- First tankōbon volume cover

トナリはなにを食う人ぞ
- Genre: Cooking; Romantic comedy;
- Written by: Yuki Fujitsuka
- Published by: Hakusensha
- Imprint: Hana to Yume Comics
- Magazine: Ane LaLa
- Original run: January 5, 2015 – March 3, 2017
- Volumes: 3

Tonari wa Nani o Kūhitozo Horoyoi
- Written by: Yuki Fujitsuka
- Published by: Hakusensha
- Imprint: HC Special
- Magazine: Manga Park
- Original run: April 5, 2018 – present
- Volumes: 15

= Tonari wa Nani o Kūhitozo =

Japanese manga series

Tonari wa Nani o Kūhitozo (トナリはなにを食う人ぞ) is a Japanese manga series written and illustrated by Yuki Fujitsuka. It was originally published as a one-shot in Hakusensha's shōjo manga magazine LaLa in July 2014. It was later serialized in the Ane LaLa magazine from January 2015 to March 2017. A sequel manga, titled Tonari wa Nani o Kūhitozo Horoyoi, began serialization on the Manga Park website in April 2018.

== Plot ==
Suzuna Inaba moves to Tokyo to attend university and seek accommodation. As she gets there, she wants to make a great first impression, but she suddenly runs out of money and becomes exhausted. Luckily for her, her university classmate Harumi Seto comes to her rescue with food, and teachers her how to cook for herself.

==Publication==
Written and illustrated by Yuki Fujitsuka, Tonari wa Nani o Kūhitozo was originally published as a one-shot in Hakusensha's shōjo manga magazine LaLa on July 24, 2014. It was later serialized in the Ane LaLa magazine from January 5, 2015, to March 3, 2017. Its chapters were collected in three volumes from September 4, 2015, to July 5, 2017.

A sequel manga, titled Tonari wa Nani o Kūhitozo Horoyoi, began serialization on Hakusensha's Manga Park manga website on April 5, 2018. The sequel's chapters have been collected into fifteen volumes as of September 4, 2026.

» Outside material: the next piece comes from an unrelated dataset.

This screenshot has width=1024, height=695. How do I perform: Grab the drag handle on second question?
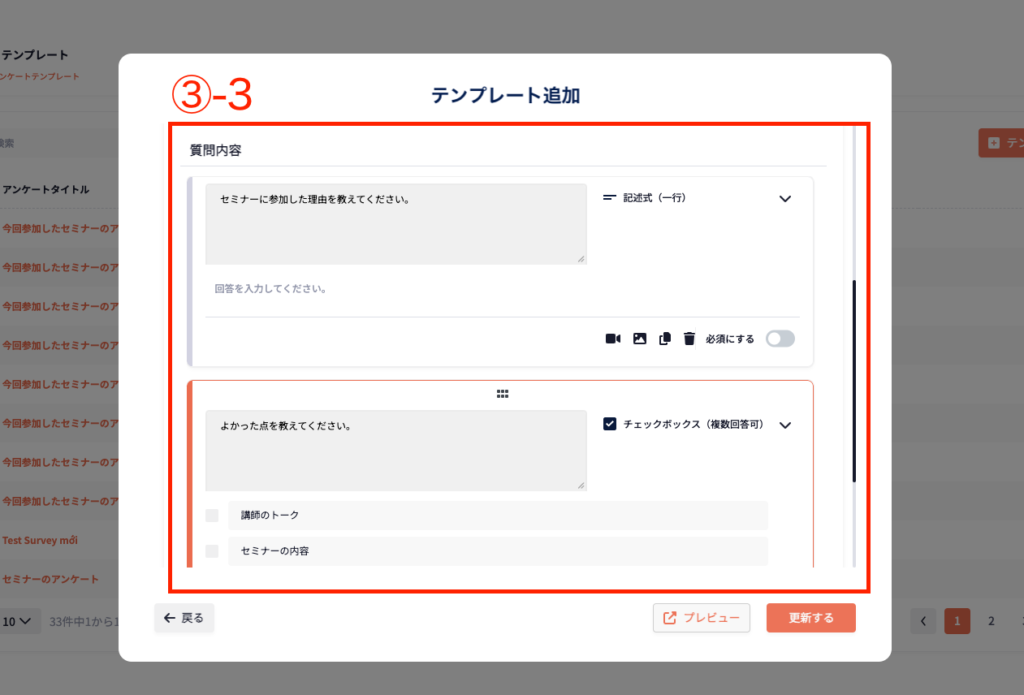[502, 394]
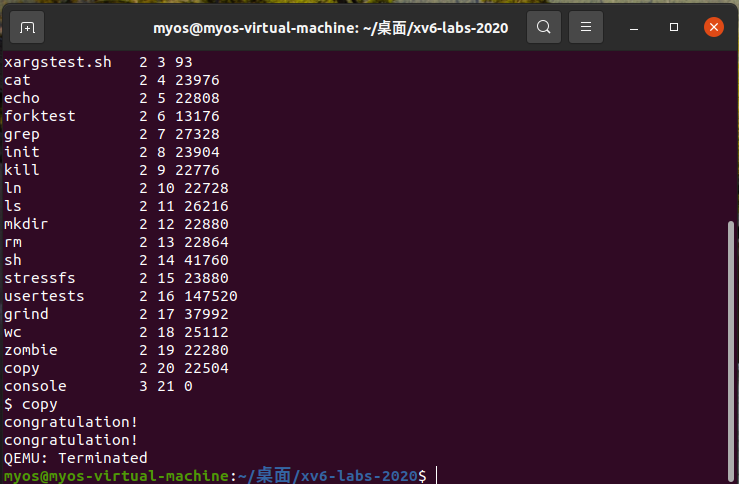Close the terminal window
This screenshot has height=484, width=739.
click(713, 27)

===Tonari wa Nani o Kūhitozo===

| No. | Release date | ISBN |
|---|---|---|
| 1 | September 4, 2015 | 978-4-59-219538-2 |
| 2 | September 5, 2016 | 978-4-59-219539-9 |
| 3 | July 5, 2017 | 978-4-59-221094-8 |

===Tonari wa Nani o Kūhitozo Horoyoi===

| No. | Release date | ISBN |
|---|---|---|
| 1 | September 5, 2018 | 978-4-59-221809-8 |
| 2 | March 5, 2019 | 978-4-59-221810-4 |
| 3 | September 5, 2019 | 978-4-59-221859-3 |
| 4 | April 3, 2020 | 978-4-59-222710-6 |
| 5 | September 4, 2020 | 978-4-59-222786-1 |
| 6 | March 5, 2021 | 978-4-59-222787-8 |
| 7 | September 3, 2021 | 978-4-59-222846-2 |
| 8 | February 4, 2022 | 978-4-59-222847-9 |
| 9 | August 5, 2022 | 978-4-59-222848-6 |
| 10 | March 3, 2023 | 978-4-59-222849-3 |
| 11 | November 2, 2023 | 978-4-59-222850-9 |
| 12 | August 5, 2024 | 978-4-59-223032-8 |
| 13 | April 4, 2025 | 978-4-59-223066-3 |
| 14 | December 5, 2025 | 978-4-59-223103-5 |
| 15 | September 4, 2026 | 978-4-59-223161-5 |

==Reception==
The series has 1 million copies in circulation as of November 2023.